The music of Leopold Mozart remains completely overshadowed by that of his infinitely more famous son. Horn players know of him through at least some of these works. The more general collector probably knows of the ‘Toy’ Symphony.

Leopold’s music is gentle and beautifully constructed. All of the works on this disc were composed before the birth of his genius son. The descriptive elements of his music are typical of the place of composition at this time: South Germany.

The Concerto for Two Horns is a magnificent example of Leopold’s craft. It needs two soloists who can manage the difficulties with complete nonchalance. It finds these players in Herman Jeurissen and Michael Höltzel. Jeurissen’s pure high register, beautifully caught in a short, cadenza-like flourish towards the end, is a wonder to experience. The sound of both players is identifiably German, slightly heavier than their English counterparts and entirely apt for this music. Jeurissen and Höltzel’s eloquence in the beautiful Andante is magnificent, and the players find absolutely the perfect tempo. The same could be said of the tempo of the finale – the music is jaunty but the slightly slower than expected speed for the indication of Allegro means that its elegance can be fully honoured, too.

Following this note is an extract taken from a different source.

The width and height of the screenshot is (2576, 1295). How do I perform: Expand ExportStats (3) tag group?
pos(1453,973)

The Sinfonia pastorella sports a first movement that makes up for what it lacks in inspiration by sheer fun. I believe this was the piece in which Dennis Brain played on hosepipe in the Hoffnung concerts. There is no generally agreed date for this piece. The instrument, a “Shepherd’s Horn”, is 1.6 metres long, made of wood and is only capable for playing four pitched. Talk about limiting your musical material. The gentle Andante is, perhaps unsurprisingly, orchestral only. The whole is delightful in the extreme. Not much to say about Jeurissen’s contributions except that I am sure he had fun. I am all admiration for the lip trill that concludes the first movement. For some reason he ends the last movement on a sustained note while the orchestral violins trill. Surely it would have worked just as well?

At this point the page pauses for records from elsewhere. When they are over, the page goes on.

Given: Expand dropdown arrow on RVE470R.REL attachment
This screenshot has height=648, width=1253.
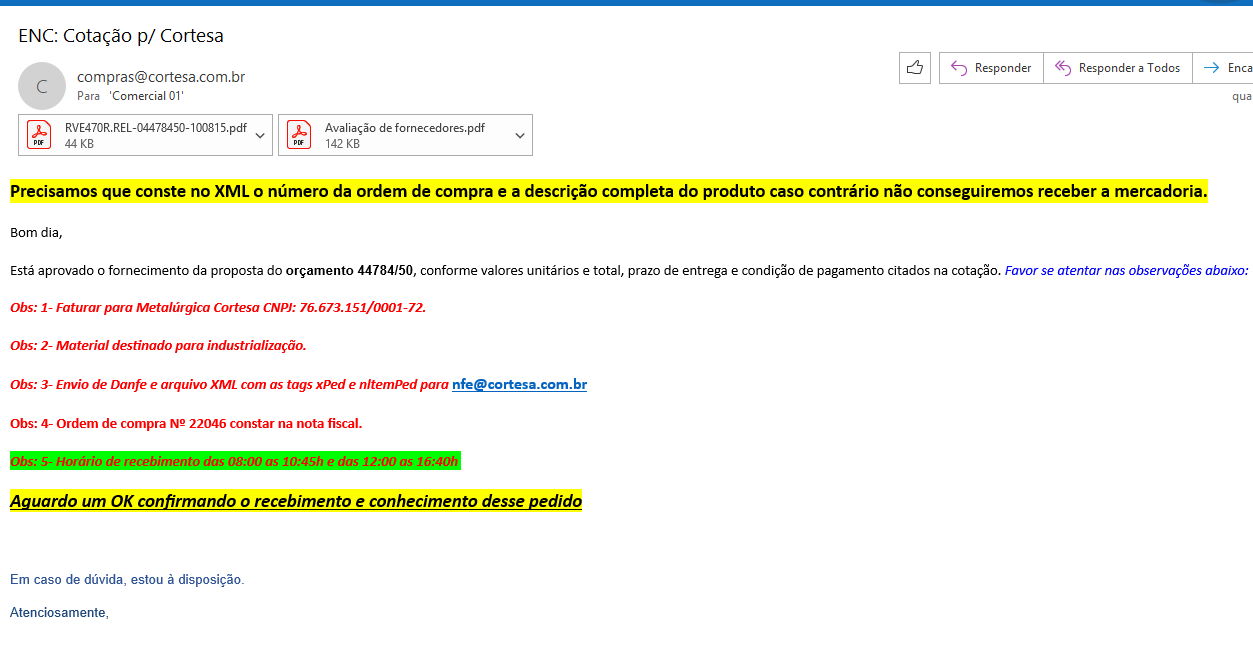Looking at the screenshot, I should tap(260, 135).
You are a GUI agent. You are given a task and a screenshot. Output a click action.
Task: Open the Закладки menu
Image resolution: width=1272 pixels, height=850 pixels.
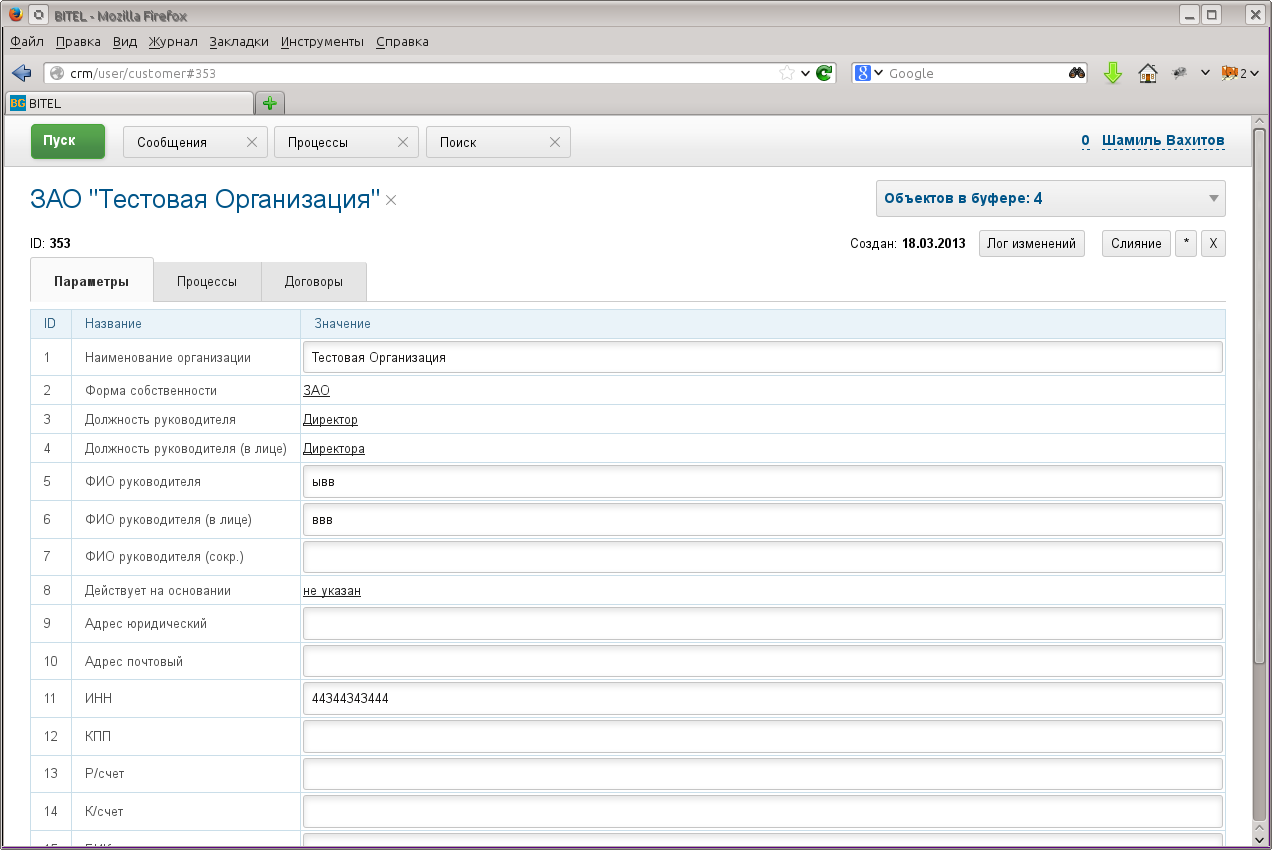coord(239,42)
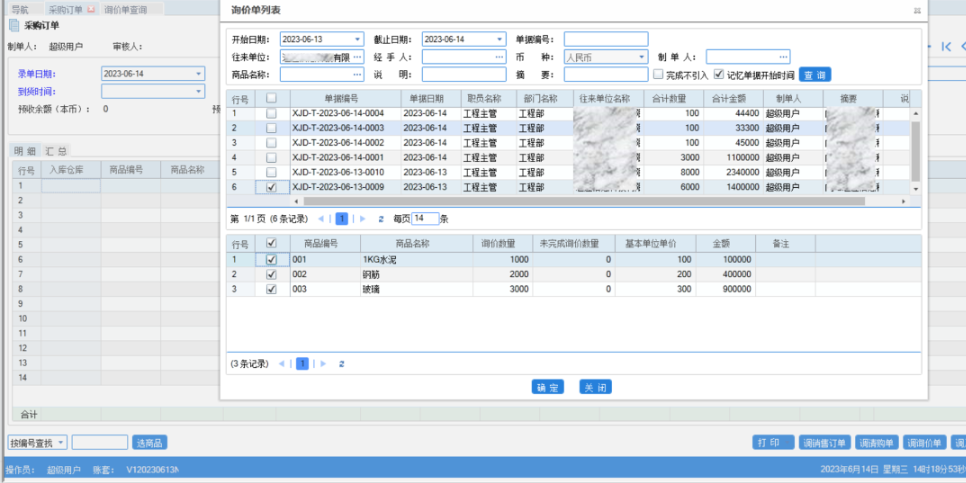Check the row for XJD-T-2023-06-14-0004

coord(271,114)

The Sinfonia da camera is scored for horn, violin, two violas and basso continuo. The Menuett, the second movement (of four) is a model of attractive civility. The Andante deliberately avoids any hint of profundity, and for that reason is all the more approachable. The use of organ as continuo works well.

The Sinfonia da caccia is notorious for its inclusion of special effects including, apparently, a gun and a pack of hunters and hounds to make hunting sounds for a mere six bars. The sound effects have been omitted, but the booklet notes advise us that the listener “may improvise his own hunting sound effects while playing the record”. This being the East End of London, it struck me that it wouldn’t take me too long to find a gun, but I thought that might be taking research too far. In the event, despite the booklet’s protestations, there is something which is obviously designed to sound very much like a gun there anyway - it sounds like a cross between a gun and a whip. The four hornists evidently enjoy their hunting figures to the full, and a grand time is had by all – including the listener.

The recording date is given as 1982 and the (P) date as 1984; I can only assume this is just a straight reissue of Dabringhaus L3085. This recording is pure delight and is very definitely not just horn-player territory.